Despite Court Ban, Blueprints Of 3D Printable Guns Being Supplied in the U.S.
The Liberator gun, designed by Defense Distributed. (Photo: Wikimedia Commons)

A firm that had uploaded 3D-printable blueprints for guns has circumvented the ban on sharing them online by selling pen drives containing the files.

Defense Distributed has launched the delivery of these pen drives to customers in select states in the U.S. It has put a price tag of $10, but customers can choose how much to pay. Cody Wilson, the founder of the firm said he had already received 400 orders.

The blueprints of the 3D printable guns are computer-aided designs (CADs) which were originally published online in 2013. But the website was quickly ordered to remove the files over fears they could be used by terrorists or criminals to make untraceable "ghost guns".

But earlier this year, the U.S. Department of Justice ruled that the blueprints did not represent a national security threat and could be put back online. They were then downloaded thousands of times, prompting outcry from 19 U.S. states. These states launched a legal action against the U.S. government which in turn led to a federal judge issuing a temporary ban which saw the files once again removed from the internet.

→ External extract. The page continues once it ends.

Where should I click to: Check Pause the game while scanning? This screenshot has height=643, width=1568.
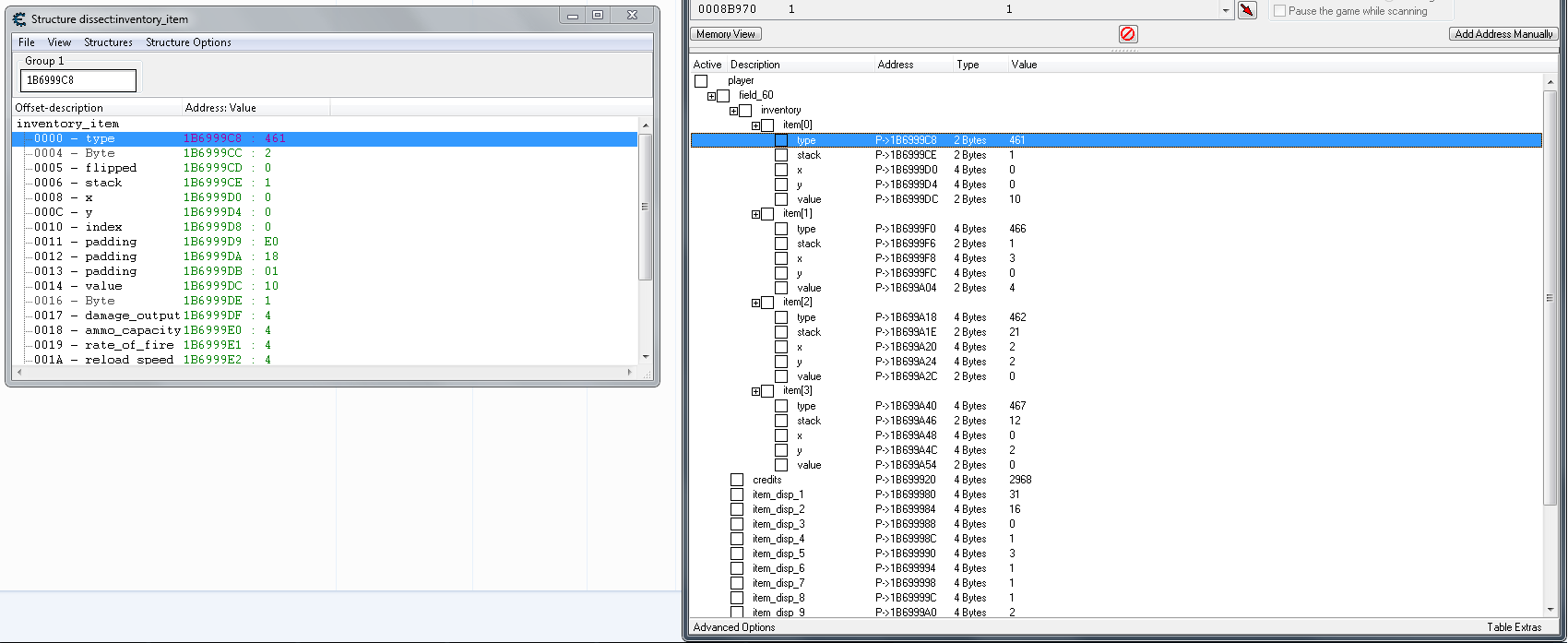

"Anyone who wants to get these files is going to get them. They can name their own price," Wilson proclaimed at a press conference. He said that his move was motivated by the desire to support freedom of speech rather than to make money.

The main Defense Distributed website still carries a statement saying that it had been ordered to shut down its file repository.

Defense Distributed has also hosted files that are the blueprints to manufacture a range of firearms using a 3D printer. These include 3D-printable components that could make a version of the AR-15 rifle, a gun that has been used in multiple mass shooting incidents across the U.S.

It is also just 48 hours since another mass shooting in Florida claimed three lives at a gaming event.